Vous dirigez le Cours Saints Martin, un collège hors contrat catholique comme il en existe de plus en plus aujourd’hui. Comment définiriez-vous la spécificité du Cours ?

Laurent : Le Cours Saints Martin est une école des familles, et c’est me semble-t-il le point le plus important. Des parents sont à l’origine du projet et ils sont nombreux à intervenir pour donner des cours ou apporter leur aide pour le bon fonctionnement de l’école. Il est fondamental de permettre et de préserver une harmonie entre parents et professeurs et j’estime, comme directeur du Cours, devoir être vraiment au service des parents. Ces derniers attendent parfois des choses que les professeurs ne peuvent donner et, à l’inverse, les professeurs peuvent adopter une posture d’expert face aux parents… Or pour nous, il est très important de dépasser ces possibles incompréhensions, de garder un esprit familial parce que – et l’Église le dit très clairement -, l’éducation est en premier lieu de la responsabilité des parents.

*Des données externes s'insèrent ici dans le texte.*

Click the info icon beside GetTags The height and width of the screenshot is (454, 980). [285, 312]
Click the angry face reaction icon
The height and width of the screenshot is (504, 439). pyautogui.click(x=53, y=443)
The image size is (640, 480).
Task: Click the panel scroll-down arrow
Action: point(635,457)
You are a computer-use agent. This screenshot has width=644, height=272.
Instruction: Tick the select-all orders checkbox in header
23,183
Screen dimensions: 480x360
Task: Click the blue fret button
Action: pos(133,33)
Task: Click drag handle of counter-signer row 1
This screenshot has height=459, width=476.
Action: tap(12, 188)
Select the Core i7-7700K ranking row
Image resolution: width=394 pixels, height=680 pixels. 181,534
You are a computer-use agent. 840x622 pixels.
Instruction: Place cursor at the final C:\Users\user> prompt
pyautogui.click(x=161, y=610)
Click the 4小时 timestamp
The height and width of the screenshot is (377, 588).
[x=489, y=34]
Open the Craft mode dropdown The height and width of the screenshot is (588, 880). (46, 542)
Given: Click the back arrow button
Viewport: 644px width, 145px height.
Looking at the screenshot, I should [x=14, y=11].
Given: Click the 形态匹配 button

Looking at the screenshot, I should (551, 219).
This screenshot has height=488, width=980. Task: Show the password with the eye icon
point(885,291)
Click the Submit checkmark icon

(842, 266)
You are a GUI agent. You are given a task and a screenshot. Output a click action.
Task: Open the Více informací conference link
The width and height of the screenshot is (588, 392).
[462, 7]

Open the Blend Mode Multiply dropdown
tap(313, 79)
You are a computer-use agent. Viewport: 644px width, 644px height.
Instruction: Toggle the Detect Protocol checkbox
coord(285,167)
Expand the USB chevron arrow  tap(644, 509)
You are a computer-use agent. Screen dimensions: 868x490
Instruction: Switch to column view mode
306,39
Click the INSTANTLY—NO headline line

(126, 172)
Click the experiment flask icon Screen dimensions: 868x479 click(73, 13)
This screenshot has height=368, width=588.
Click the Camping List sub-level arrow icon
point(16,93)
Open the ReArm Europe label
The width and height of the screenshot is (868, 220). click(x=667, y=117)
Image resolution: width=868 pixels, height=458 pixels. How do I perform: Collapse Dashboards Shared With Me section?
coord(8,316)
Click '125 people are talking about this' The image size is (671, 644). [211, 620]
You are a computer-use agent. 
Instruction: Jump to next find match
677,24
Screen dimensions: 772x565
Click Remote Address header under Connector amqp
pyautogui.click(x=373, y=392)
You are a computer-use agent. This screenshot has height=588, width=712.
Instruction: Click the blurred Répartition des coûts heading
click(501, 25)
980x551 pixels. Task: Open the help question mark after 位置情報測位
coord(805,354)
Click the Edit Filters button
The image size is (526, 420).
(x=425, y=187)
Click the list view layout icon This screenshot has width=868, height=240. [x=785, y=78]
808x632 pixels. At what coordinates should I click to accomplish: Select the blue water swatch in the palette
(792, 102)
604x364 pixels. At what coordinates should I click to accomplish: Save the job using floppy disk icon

Marion : Cette école est née, non pas parce que des professeurs avaient envie de créer quelque chose mais parce que des parents voulaient une structure pour leurs enfants. Et chacun s’investit donc, selon les compétences et le temps qu’il a, pour dispenser les cours, assurer des heures de surveillance, donner des heures d’aide individualisée aux élèves en difficulté…

En théorie, d’accord, mais comment créer concrètement ce lien entre parents et professeurs ?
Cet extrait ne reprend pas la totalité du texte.